São eles que estão a descredibilizar e a destruir a democracia!

2. As perplexidades vão em vários sentidos. Desde logo, no sentido daqueles governantes e políticos que, tendo habitação em Lisboa, não são capazes de abdicar de um subsídio mensal que chega a mais de 1400 euros. É legal? Pode ser, porque são os políticos que o decidem, para os seus interesses, o que ressabe a despudor. É imoral? Completamente, numa altura em que os portugueses se vêem confrontados com imensas dificuldades, cortes de subsídios e subvenções. Porque é que os governantes ou os deputados têm de ter direito àquele subsídio, e um professor ou um médico que se desloquem para 400 quilómetros da sua habitação, têm de alugar casa ou quarto e não recebem nem mais um cêntimo para fazer face a essa renda?
E depois queixam-se do descrédito da classe política…
Perplexidade é também o aumento salarial que o director nacional e outros dirigentes da PSP concederam a si próprios no ano passado, o que apenas agora foi conhecido, sem que o ministro, ou quem quer que seja, tenha atalhado essa vergonha! …
Como é perplexidade ter-se conhecimento de que o corte nos subsídios não é para todos, para além dos funcionários públicos e pensionistas. Os funcionários da banca estão em negociações para manterem os subsídios, alegando cláusulas contratuais inerentes aos fundos de pensões. Os pensionistas do Banco de Portugal também não querem ser penalizados, alegadamente por a instituição integrar o Eurosistema e ter sistemas diferentes. Também os trabalhadores da TAP deverão escapar aos cortes, por uma aldrabice conseguida no ano anterior, em que foram autorizados pelo então governo para, em vez de baixar os salários em 5%, aplicar essa redução nos subsídios de Natal e de férias.
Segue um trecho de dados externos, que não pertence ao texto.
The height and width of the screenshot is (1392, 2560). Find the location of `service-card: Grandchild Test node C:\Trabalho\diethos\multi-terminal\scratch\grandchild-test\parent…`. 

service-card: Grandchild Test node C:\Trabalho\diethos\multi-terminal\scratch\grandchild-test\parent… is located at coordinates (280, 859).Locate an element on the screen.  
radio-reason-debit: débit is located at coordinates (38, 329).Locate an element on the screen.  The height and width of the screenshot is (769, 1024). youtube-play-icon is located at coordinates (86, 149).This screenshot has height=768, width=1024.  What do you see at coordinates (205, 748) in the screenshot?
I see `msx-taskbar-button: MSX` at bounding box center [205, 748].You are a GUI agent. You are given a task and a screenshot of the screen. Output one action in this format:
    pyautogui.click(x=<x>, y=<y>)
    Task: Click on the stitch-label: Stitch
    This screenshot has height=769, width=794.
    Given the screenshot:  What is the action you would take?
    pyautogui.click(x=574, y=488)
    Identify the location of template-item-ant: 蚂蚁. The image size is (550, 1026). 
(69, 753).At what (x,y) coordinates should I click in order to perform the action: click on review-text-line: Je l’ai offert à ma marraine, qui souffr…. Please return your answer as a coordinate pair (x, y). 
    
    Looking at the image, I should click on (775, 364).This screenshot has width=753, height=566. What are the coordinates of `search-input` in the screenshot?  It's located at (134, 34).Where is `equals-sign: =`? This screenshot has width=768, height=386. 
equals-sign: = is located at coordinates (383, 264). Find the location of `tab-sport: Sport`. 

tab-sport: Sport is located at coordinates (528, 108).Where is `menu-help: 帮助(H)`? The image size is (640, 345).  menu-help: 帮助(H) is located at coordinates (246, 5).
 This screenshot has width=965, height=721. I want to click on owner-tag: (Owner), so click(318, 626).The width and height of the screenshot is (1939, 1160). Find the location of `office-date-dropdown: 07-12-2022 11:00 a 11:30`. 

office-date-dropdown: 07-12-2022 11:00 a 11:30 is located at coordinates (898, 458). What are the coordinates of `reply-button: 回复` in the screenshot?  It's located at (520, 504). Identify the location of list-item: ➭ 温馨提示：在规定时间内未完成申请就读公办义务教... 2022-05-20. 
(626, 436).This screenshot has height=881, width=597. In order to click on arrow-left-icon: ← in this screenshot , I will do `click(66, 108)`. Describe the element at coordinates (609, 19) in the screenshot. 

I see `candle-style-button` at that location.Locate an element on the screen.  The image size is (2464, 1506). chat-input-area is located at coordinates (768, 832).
Este país, alegadamente democrático, justo e equânime, é um alfobre de injustiças e de fugas. Onde as leis gerais se fazem para que se institucionalize a excepção. Um país de vigaristas e de “chico-espertismo” no seu esplendor.
Um país onde só os trabalha-dores por conta de outrem cumprem as suas obrigações: o resto, é o regabofe de quem mais tenta escapar ao fisco, à segurança social, ao cumprimento dos seus deveres, àquela coisa básica que se chama “justiça”!